A ContractionTree object

This 'tree' is really the core object that says how much space and time a contraction will take. It has a few nice advantages compared to handling an explicit path + pathinfo:

  1. Less redundancy - e.g. the trees for path=[(0, 1), (0, 1), (0, 1)] and [(2, 3), (0, 1), (0, 1)] are the same. As well as then being able to check tree1 == tree2 this allows the terms to be rearranged so that as many constant tensors come last, memory is best etc.
  2. You can combine lots of methods to build a single path, i.e. some initial simplifications (#114), some optimal subtrees, some heuristic bits etc.
  3. With a few tweaks it might be a fast way to generate (or replicate the same information as) the PathInfo - i.e. figuring out remaining indices etc.
  4. Its very easy to generate visualisations from:

test3d

On the other hand these are kinda low-level and not really killer features if you just want to perform contractions.

HyperOptimizer stuff

This is an extension of the RandomOptimizer, but where you use Bayesian optimization / Gaussian processes to tune any algorithmic parameters and select between multiple possible path algorithms - so like guided sampling.

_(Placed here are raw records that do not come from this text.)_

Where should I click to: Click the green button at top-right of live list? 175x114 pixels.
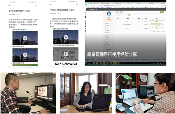(162, 12)
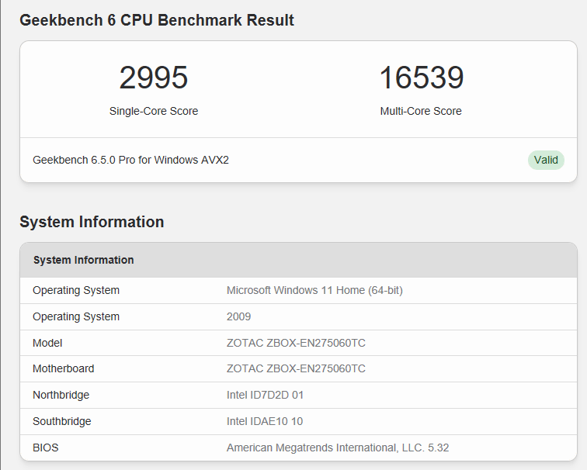Click the 2995 single-core score number
The image size is (587, 470).
[x=154, y=78]
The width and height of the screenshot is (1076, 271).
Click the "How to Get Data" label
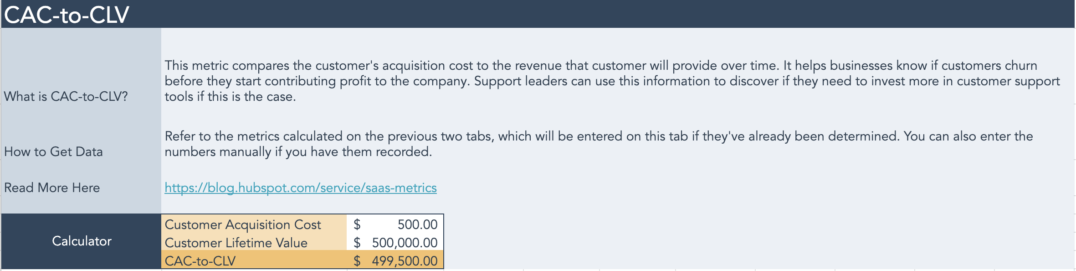(x=53, y=151)
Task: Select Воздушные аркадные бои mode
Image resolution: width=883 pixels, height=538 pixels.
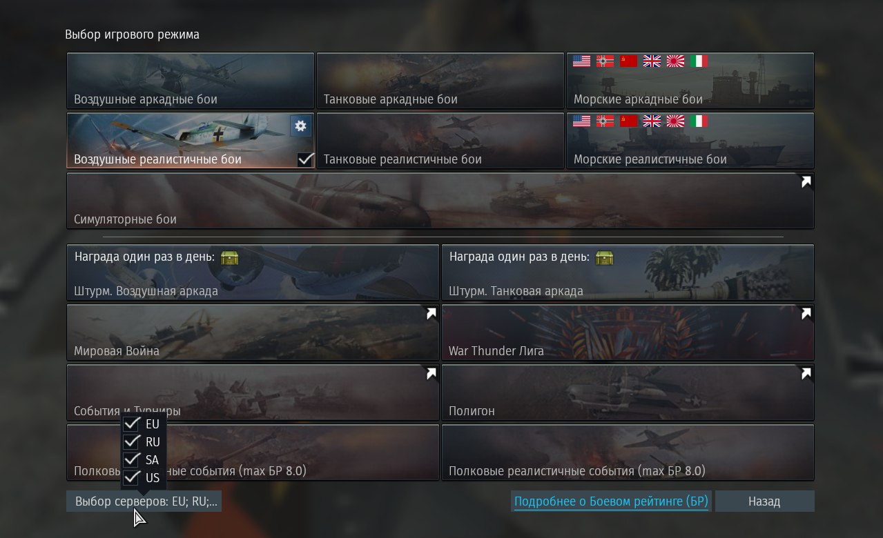Action: (x=191, y=81)
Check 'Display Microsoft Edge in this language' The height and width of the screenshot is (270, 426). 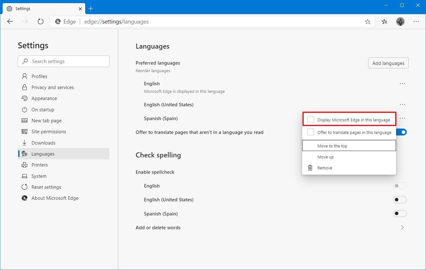(x=310, y=119)
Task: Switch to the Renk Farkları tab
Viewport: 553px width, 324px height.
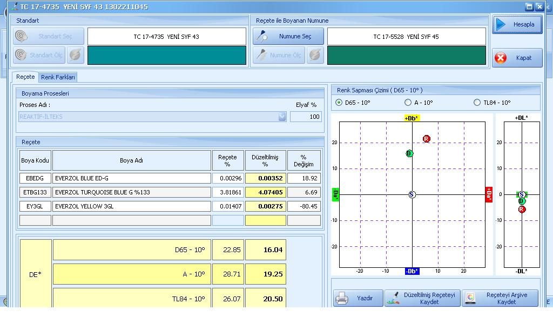Action: (58, 77)
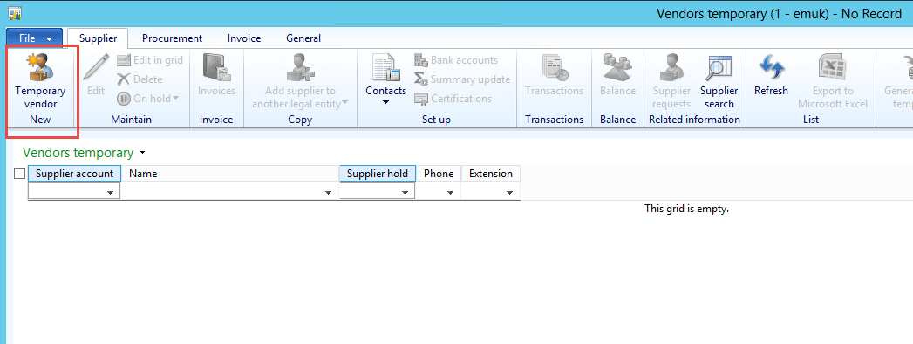Open the Supplier account filter dropdown

[x=110, y=192]
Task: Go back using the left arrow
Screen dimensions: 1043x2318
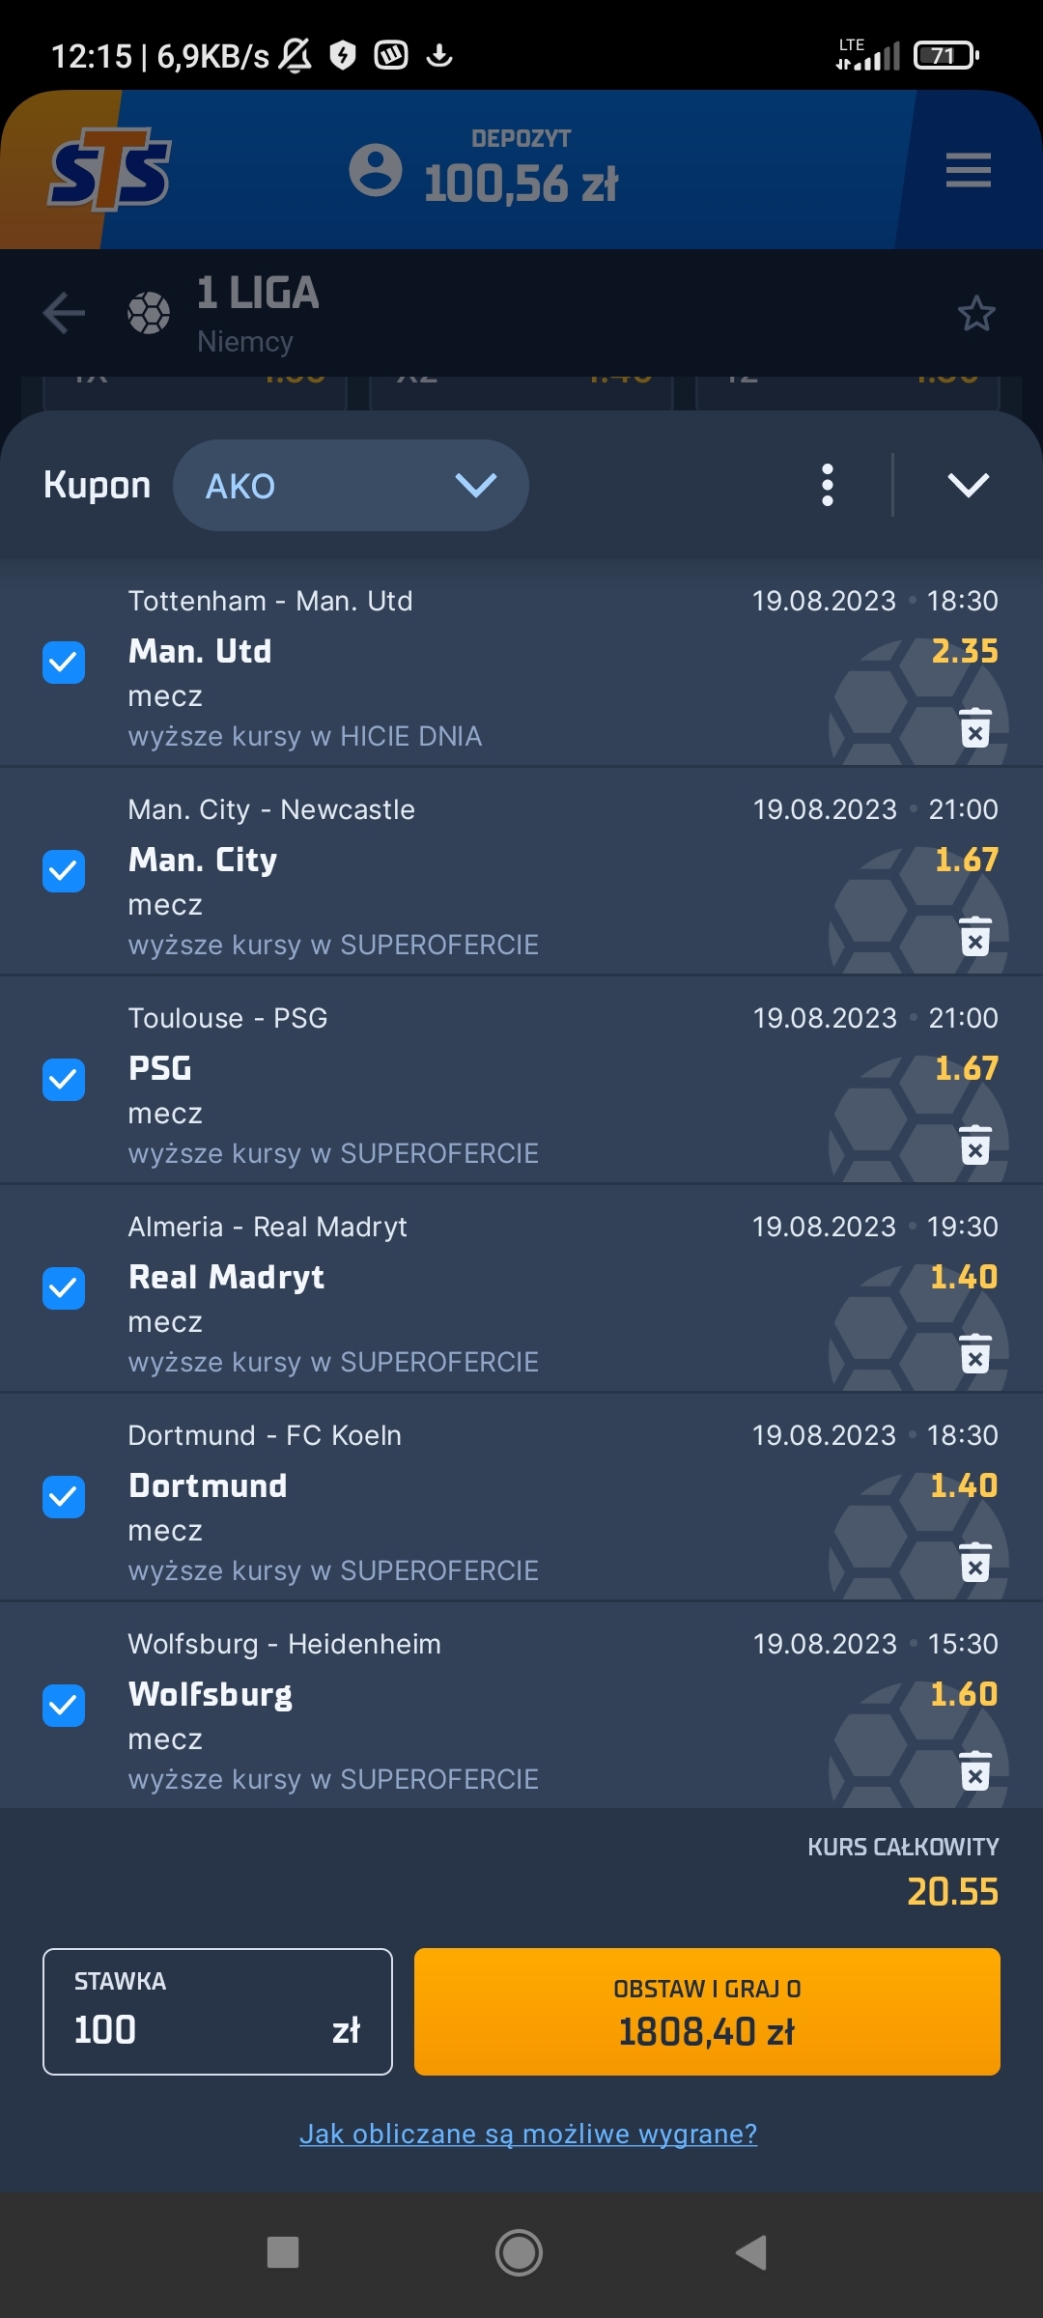Action: [x=64, y=313]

For example, the default mode selects between a tunable greedy (bottom-up) and a tunable hypergraph partitioning (top-down) method, to achieve very good performance across lots of different types of tensor expression.

It needs quite a lot of dependencies and is fairly heavy to run (basically good only if you want v HQ contraction paths for large TNs), so maybe best as a separate package.

dgasmith commented 2 years ago

@jcmgray these seem like great features, but often require networkx or other dependancies. Due to the install base, it doesn't seem like we can reasonably require anything beyond NumPy. Are there features that do not have extra depends that you think are a good candidate?